MR. NOVAK: Thank you.

MR. RUSSERT: Here is your column, July 14, 2003, "Joe Wilson never worked for the CIA, but his wife, Valerie Plame, is an agency operative on weapons of mass destruction. Two senior administration officials told me that Wilson's wife suggested sending him to Niger." That identity of Valerie Plame as a CIA agency operative triggered an investigation. Until this week we did not know whether you had testified before the special counsel, Patrick Fitzgerald. You now say that in October of '03, you talked to the FBI; January of '04 to Patrick Fitzgerald; February of '04, Patrick Fitzgerald; and February of '04, the grand jury. Did you tell those law enforcement officials who your sources were?
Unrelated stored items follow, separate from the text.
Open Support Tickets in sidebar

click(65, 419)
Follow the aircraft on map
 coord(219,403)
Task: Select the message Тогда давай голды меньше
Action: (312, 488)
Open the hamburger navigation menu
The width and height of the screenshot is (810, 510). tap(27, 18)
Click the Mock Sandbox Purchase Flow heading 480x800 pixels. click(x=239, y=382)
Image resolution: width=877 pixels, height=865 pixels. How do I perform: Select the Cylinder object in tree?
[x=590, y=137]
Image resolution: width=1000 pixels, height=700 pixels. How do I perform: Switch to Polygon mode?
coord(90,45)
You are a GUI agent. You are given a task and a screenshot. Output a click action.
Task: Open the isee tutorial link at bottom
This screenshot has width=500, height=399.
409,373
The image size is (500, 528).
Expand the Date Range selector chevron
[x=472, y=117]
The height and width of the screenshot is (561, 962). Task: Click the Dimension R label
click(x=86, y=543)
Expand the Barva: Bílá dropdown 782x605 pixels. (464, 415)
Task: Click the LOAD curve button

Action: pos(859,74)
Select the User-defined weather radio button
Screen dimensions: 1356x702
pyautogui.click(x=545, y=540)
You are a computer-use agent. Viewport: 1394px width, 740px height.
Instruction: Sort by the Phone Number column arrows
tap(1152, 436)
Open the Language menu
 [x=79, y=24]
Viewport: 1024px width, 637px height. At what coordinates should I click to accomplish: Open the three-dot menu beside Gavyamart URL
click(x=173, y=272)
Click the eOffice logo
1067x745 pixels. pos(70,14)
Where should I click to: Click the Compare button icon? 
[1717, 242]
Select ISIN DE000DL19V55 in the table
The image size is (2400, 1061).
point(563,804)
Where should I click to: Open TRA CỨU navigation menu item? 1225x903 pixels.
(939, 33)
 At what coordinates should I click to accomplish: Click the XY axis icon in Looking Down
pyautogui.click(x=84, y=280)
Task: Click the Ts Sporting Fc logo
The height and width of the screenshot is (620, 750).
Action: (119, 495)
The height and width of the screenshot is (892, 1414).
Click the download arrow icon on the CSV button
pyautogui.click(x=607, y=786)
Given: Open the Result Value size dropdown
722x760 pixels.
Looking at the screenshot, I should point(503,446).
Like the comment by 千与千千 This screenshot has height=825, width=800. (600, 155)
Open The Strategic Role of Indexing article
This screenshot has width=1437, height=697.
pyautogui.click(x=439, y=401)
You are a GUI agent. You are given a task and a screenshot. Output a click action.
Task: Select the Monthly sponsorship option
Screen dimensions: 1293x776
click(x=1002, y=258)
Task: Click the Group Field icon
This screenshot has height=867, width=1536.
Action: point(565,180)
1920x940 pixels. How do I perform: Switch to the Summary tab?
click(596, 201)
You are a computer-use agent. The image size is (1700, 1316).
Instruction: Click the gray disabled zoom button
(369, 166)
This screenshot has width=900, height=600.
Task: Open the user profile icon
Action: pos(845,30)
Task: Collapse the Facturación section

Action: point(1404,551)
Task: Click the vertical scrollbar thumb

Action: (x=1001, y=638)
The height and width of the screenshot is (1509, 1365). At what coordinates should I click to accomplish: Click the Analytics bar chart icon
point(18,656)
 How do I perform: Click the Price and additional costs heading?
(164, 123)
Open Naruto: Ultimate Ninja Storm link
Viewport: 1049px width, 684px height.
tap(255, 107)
MR. NOVAK: Yes, because they already knew. On my first interview with the FBI, I had refused to give up the names of my sources. The second interview with Mr. Fitzgerald, I was in a dilemma, because he had, as you know, waivers that I could give up the identity from just about everybody in the government. That didn't cut any ice with me. I didn't think I could give it up, and then I was told that he had only the waivers from the sources that I had talked to -- only two waivers. When he actually arrived, he had the third waiver from the CIA spokesman. In other words, Tim, he knew who my sources were, and so it wasn't a matter of me giving them up.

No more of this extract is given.